BEGIN DATA UNDER STUDY

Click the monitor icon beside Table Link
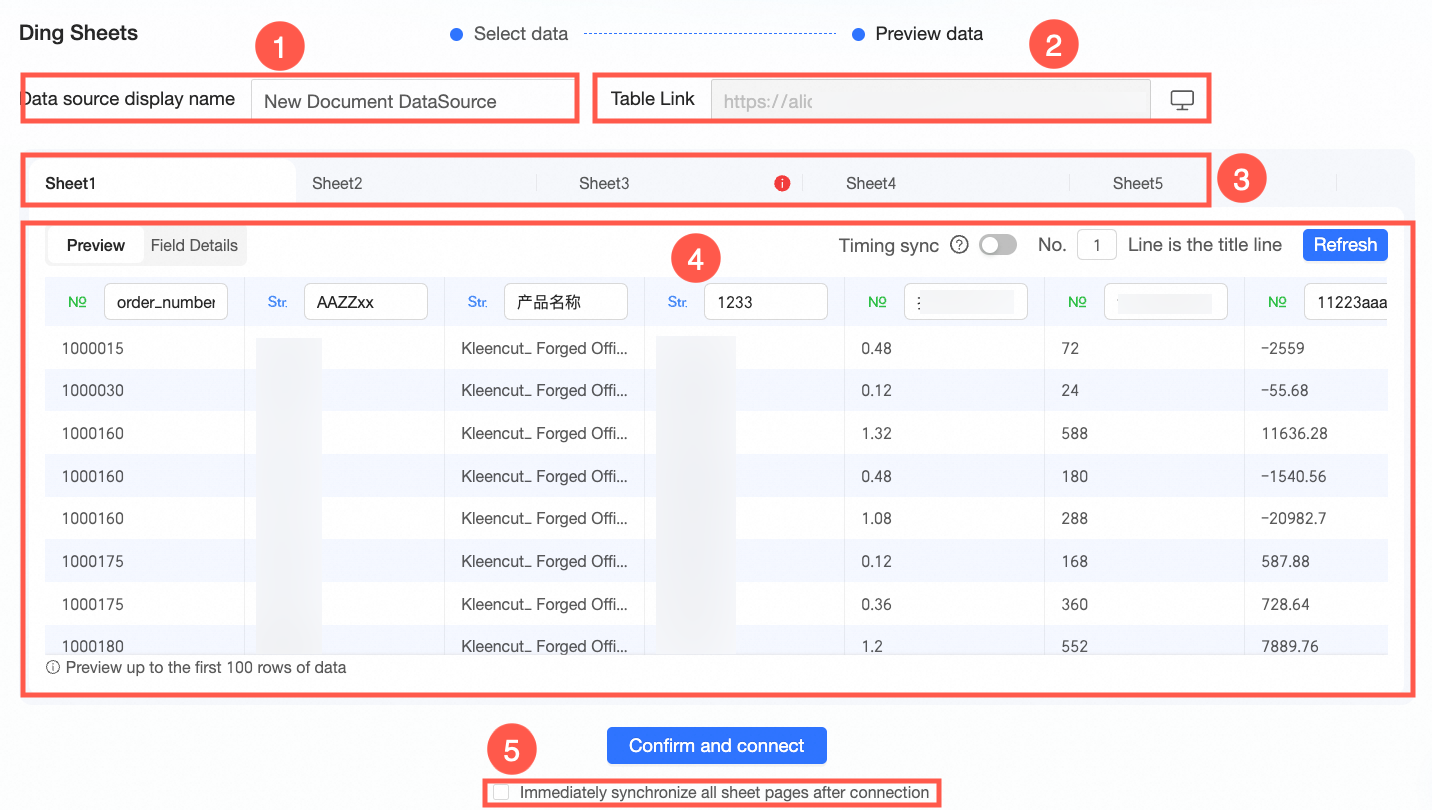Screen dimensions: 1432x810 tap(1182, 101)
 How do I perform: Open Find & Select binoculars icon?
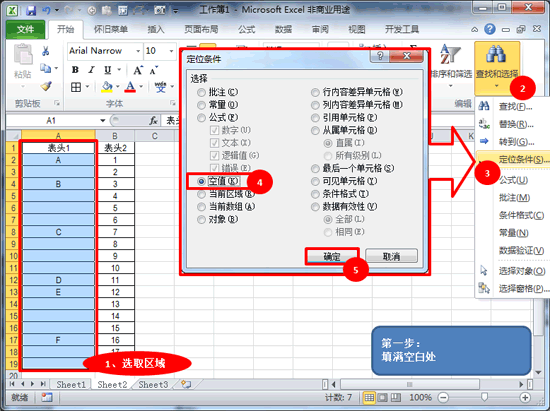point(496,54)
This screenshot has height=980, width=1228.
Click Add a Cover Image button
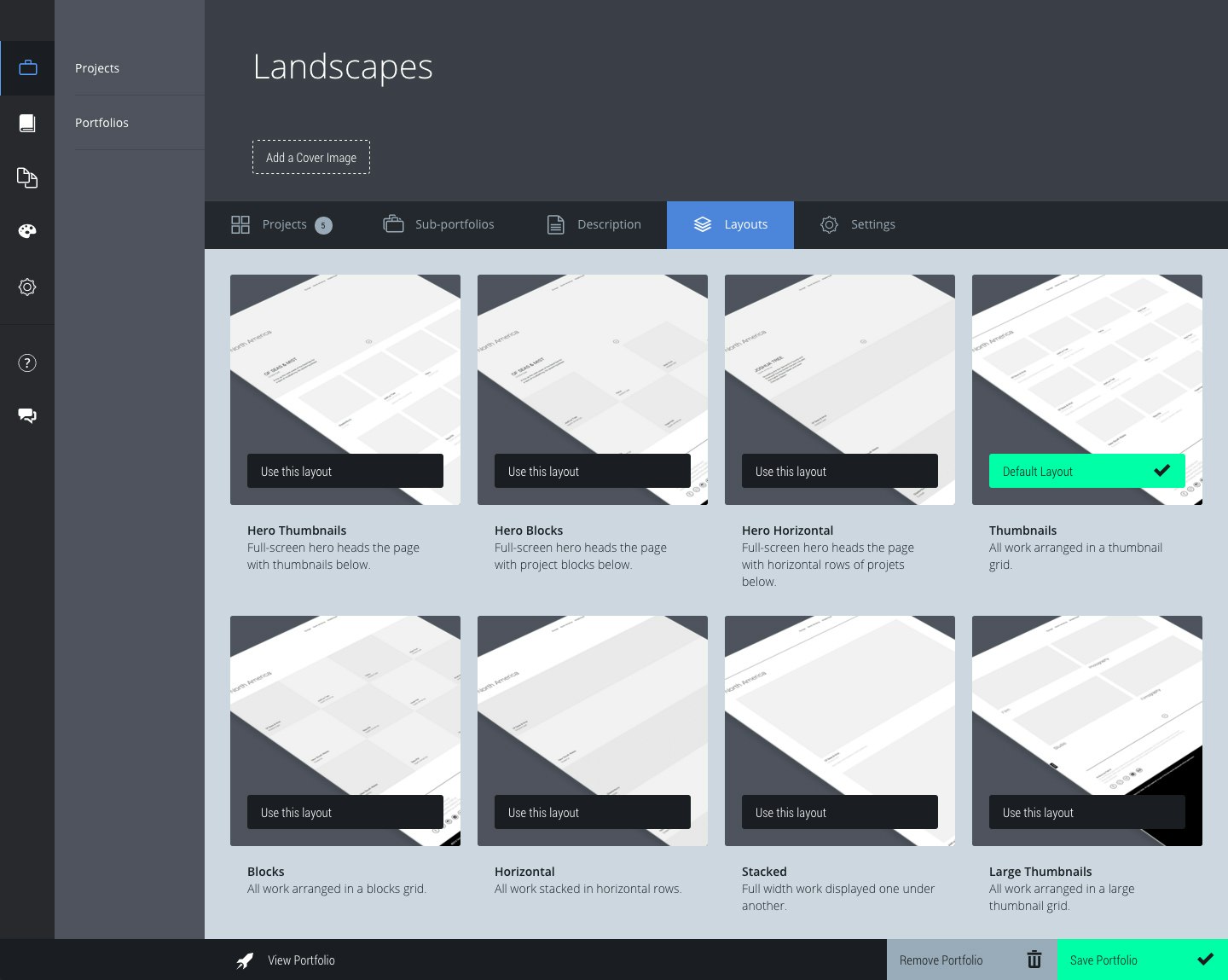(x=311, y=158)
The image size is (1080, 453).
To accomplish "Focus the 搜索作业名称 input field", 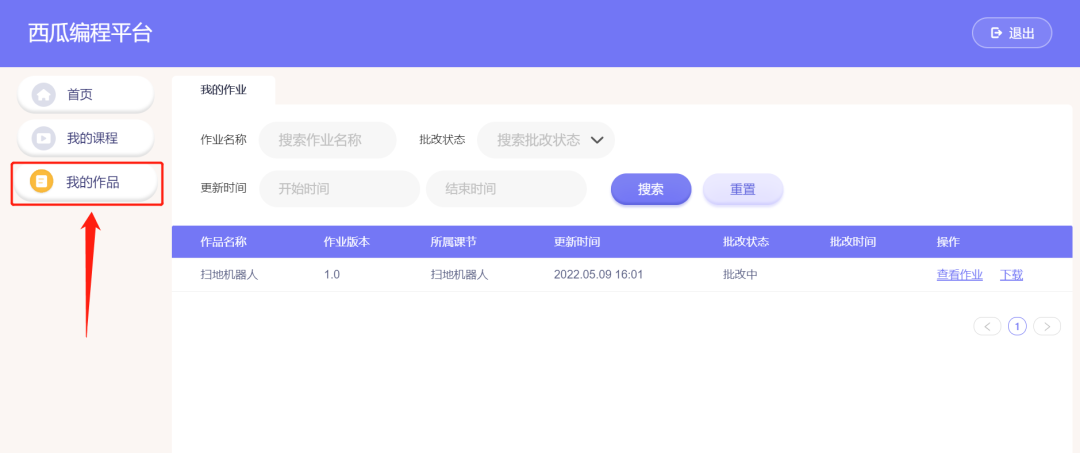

END DATA UNDER STUDY

### EXERCISE INSTRUCTIONS
Transcribe everything above exactly. Do not include the pictures.

### SOLUTION BELOW
Click the monitor icon beside Table Link
Screen dimensions: 1432x810 tap(1182, 101)
 How do I perform: Open Find & Select binoculars icon?
point(496,54)
This screenshot has height=980, width=1228.
Click Add a Cover Image button
(x=311, y=158)
The image size is (1080, 453).
To accomplish "Focus the 搜索作业名称 input field", 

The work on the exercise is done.